Exploring the influence of drug content on DPI powder properties and potential prediction of pulmonary drug deposition

Abstract Based on dry powder inhaler (DPI) inhalation process, powder properties have a key influence on fluidization and deagglomeration behavior during aerosol generation. The aim of this study was to explore the influence of drug content on DPI powder properties and further reveal the correlations between powder properties and pulmonary deposition efficiency. Using salbutamol sulfate as a model drug, Lactohale® 100 as carrier, carrier-based binary mixtures were prepared at drug content from 0.5-10% (w/w), characterized with powder rheometer, faraday cage and Next Generation Impactor. It was demonstrated that drug content had a remarkable influence on powder behavior, and good correlations between powder properties and fine particle fraction (FPF) were established in drug content range 0.5-7%. A negative correlation between basic flowability energy and FPF, reflected a good flowability is beneficial for powder fluidization.
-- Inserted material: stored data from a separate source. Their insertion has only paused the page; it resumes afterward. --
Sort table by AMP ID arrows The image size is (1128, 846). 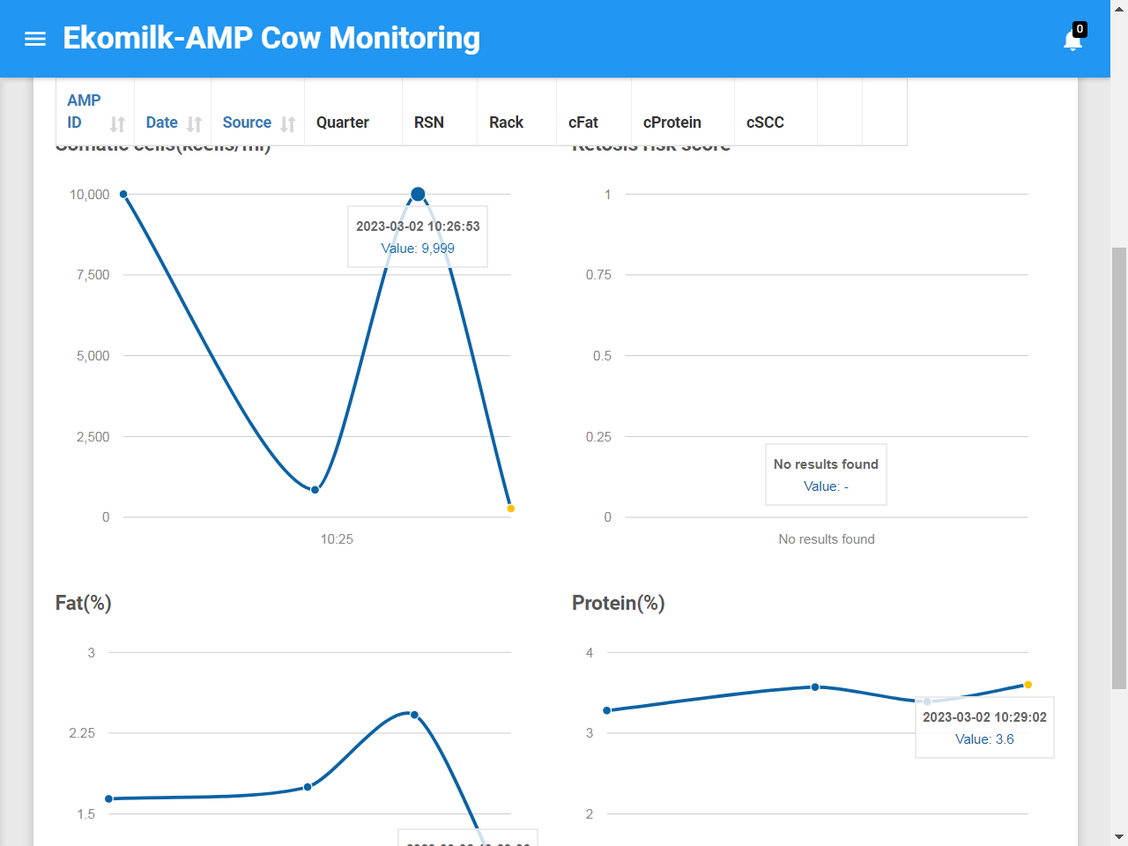[x=117, y=124]
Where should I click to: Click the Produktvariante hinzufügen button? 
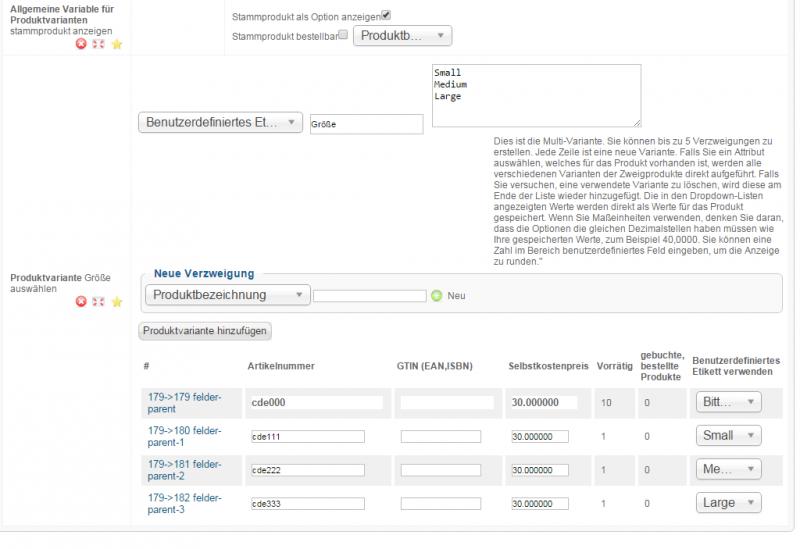pyautogui.click(x=204, y=330)
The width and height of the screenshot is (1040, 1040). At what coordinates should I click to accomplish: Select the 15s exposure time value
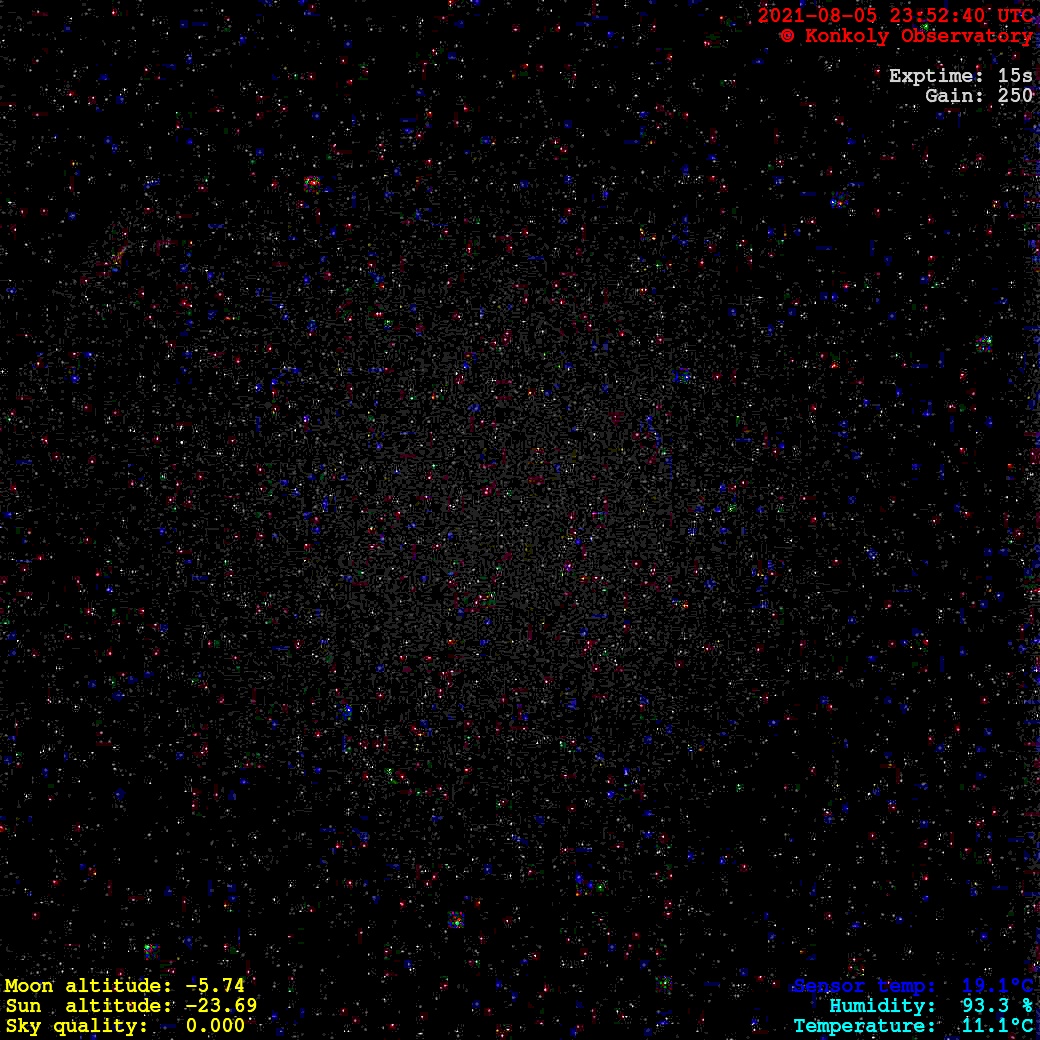[1015, 76]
Further properties characterization, including aeration ratio, permeability, pre-shear stress and aerodynamic specific charge, suggested a strong interaction is beneficial for powder deagglomeration. It’s the first time that interaction indicator and flowability indicator were extracted with principal component analysis (PCA). In conclusion, drug content has a significant influence on powder properties. DPI formulations with a stronger interaction and meanwhile a better flowability are desirable for enhanced pulmonary drug delivery.